À medida que a Imagem ganhava intensidade nas mentes dos acólitos, as sombras lançadas pela lanterna assumiam sobre o chão uma animação quase palpável e ofídia. Lentamente, as ondulações oleaginosas se aproximaram do tanque e começaram a subir suas paredes. A radiância malva brilhou através deles e fez de cada pulsante formar uma bexiga de granada foscamente brilhante, um saco alongado de pus infundido com um veneno peculiar. Quando as sombras atingiram a borda do tanque, elas pingaram em suas profundezas e se fundiram com o fluido de raios verdes. Ao toque desse novo elemento, a forma Kû de Lî emergiu do abraço daquele yab-yum octopoidal e de repente se dirigiu para o trono, descrevendo uma parábola perfeita enquanto o espírito penetrava na massa flácida sobre o trono e se identificava mais uma vez com o concha vazia com capuz.
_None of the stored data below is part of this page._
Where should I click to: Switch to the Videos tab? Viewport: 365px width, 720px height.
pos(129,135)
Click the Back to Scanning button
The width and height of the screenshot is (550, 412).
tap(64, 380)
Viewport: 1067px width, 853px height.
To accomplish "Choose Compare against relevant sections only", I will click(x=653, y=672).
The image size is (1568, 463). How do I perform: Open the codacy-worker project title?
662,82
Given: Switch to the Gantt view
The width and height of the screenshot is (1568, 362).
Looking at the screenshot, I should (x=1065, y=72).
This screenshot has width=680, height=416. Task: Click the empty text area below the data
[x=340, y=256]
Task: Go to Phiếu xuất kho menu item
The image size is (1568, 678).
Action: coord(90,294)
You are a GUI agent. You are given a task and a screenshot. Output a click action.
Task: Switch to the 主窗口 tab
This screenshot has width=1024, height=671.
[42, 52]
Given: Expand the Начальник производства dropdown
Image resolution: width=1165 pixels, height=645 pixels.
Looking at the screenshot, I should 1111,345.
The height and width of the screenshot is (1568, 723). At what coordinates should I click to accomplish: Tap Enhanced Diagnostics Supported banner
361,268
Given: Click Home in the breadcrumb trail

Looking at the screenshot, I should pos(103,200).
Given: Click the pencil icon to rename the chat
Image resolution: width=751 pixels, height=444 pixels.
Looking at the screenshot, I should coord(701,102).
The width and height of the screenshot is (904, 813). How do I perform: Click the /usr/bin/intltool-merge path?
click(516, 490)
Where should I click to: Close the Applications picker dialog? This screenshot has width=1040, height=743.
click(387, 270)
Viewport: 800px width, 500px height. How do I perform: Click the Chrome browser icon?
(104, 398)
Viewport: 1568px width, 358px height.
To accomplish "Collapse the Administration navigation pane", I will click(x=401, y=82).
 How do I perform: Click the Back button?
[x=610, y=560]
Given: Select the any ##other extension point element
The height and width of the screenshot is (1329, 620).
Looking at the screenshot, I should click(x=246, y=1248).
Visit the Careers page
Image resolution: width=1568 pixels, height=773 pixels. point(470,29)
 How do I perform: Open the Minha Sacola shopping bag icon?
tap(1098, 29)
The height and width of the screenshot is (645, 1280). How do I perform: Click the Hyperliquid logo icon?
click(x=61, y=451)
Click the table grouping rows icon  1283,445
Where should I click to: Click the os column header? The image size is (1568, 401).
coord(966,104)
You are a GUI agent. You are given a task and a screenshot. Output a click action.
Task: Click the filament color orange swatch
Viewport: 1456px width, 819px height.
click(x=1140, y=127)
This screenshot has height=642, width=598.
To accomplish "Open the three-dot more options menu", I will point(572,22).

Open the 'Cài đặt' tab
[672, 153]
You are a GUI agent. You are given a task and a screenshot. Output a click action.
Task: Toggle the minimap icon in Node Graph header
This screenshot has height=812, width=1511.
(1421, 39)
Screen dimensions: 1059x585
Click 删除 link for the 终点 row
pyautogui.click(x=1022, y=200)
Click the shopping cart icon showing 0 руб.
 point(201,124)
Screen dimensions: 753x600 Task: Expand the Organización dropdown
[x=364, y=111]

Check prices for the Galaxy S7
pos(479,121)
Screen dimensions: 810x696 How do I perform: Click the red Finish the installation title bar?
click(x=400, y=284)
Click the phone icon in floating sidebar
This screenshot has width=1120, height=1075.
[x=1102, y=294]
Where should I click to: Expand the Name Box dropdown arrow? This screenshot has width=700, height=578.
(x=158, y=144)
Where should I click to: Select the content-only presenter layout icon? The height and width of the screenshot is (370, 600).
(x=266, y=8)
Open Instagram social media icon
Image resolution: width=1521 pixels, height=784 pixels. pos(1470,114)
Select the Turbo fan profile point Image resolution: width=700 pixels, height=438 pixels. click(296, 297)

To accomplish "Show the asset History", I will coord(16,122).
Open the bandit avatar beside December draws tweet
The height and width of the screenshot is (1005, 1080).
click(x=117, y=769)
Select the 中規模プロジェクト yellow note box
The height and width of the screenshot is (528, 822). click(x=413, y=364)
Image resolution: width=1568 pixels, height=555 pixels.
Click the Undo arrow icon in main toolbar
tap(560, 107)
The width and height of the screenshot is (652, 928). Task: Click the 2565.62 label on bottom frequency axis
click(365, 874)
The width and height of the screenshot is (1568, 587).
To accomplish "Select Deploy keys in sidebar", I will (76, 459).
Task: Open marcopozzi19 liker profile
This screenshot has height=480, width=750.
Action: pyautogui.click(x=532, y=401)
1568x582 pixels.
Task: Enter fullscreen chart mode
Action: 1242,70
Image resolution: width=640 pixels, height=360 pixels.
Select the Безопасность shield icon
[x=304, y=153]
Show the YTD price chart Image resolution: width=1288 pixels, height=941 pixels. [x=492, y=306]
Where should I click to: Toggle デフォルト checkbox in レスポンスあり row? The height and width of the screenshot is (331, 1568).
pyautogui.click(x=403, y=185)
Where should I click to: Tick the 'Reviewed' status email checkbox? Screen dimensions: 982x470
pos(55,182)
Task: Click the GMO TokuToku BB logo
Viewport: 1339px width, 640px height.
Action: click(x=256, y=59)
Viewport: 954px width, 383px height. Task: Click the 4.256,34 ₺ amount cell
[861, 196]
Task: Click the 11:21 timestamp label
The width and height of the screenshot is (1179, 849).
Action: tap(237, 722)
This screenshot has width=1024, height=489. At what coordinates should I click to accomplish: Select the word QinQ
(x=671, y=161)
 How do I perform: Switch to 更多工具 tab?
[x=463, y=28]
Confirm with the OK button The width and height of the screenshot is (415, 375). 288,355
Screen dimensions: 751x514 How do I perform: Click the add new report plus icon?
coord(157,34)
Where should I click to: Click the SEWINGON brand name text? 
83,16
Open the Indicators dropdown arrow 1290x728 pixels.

Naquele retorno relâmpago, o Kû revelou-se como um réptil marinho a meio caminho entre a serpente e o peixe.

A experiência de Lî confirmou algumas, se não todas, as principais descobertas de dois estudiosos que contribuíram com um artigo sobre Magia Chinesa para o Journal of the University of Pennsylvania, em 1933. A fase mais importante, no entanto, com suas implicações extraterrestres permaneceu insuspeita por eles

A sequência do rito continha elementos que sugeriam que os sábios chineses possuíam um conhecimento oculto particular que precedeu qualquer chamada evidência científica de intervenção extraterrestre nos assuntos da humanidade. A substância-sombra que parecia ganhar vida e rastejar para dentro do tanque era de fato algum tipo de óleo ectoplasmático secretado dentro do manto de Lî, sua pele de serpente descartada. Deixara um depósito no trono e um rastro de lodo nas paredes do tanque que emitia um gemido fraco, mas agudo, quando dissolvido em ácido.

Como observado anteriormente, o Kû foi identificado com o décimo oitavo hexagrama do Yî King. A embarcação ou tanque é tipificado pelo trigrama que simboliza o elemento Terra; aparece como uma tampa acima do trigrama do espaço ou do ar, contendo, prendendo ou capturando esse elemento. Nessa contenção, o elemento descarrega sua vitalidade, ou semente, como o verme (corrente ofídica) no disco. Crowley, que trabalhou por muitos anos com o sistema do Yî King comparou o hexagrama dezoito com seu reflexo – hexagrama cinquenta e três – que é composto dos trigramas do Ar-da-Terra. Isso sugere ‘voar’, como Terra-do-Ar sugere ‘asfixia’. Este último sugere bem asfixia por gás de pântano ou lamaçal, e por venenos emanados de kalas miasmáticos tipificados pelos venenos da serpente Kû.

Notas:

1 Veja os escritos de Michael Bertiaux relacionados com o Culto da Serpente Negra.

2 A superposição do trigrama da Terra sobre o do Ar sugere sufocamento ou asfixia.

3 Representado pelos trigramas Terra sobre o Ar.

4 O espírito é o veículo dos venenos ofídicos ou kalas.

5 Ver Cultos da Sombra, p. 34.

6 Ver as observações de Vallée sobre o canibalismo e a matança de gado por atacado, em Mensageiros da Decepção, parte II.

7 Observe, a este respeito, a abelha, que é um zoótipo do Aeon de Maat.

8 Veja a página 18.

9 Esta é a versão chinesa da prática tântrica indiana de coleta em uma folha de bhurpa dos kalas do suvasini.

10 Incubi e succubi.

11 Uma referência ao folclore chinês sobre o espírito de uma pessoa devorada por um tigre.

Texto adaptado, revisado e enviado por Ícaro Aron Soares.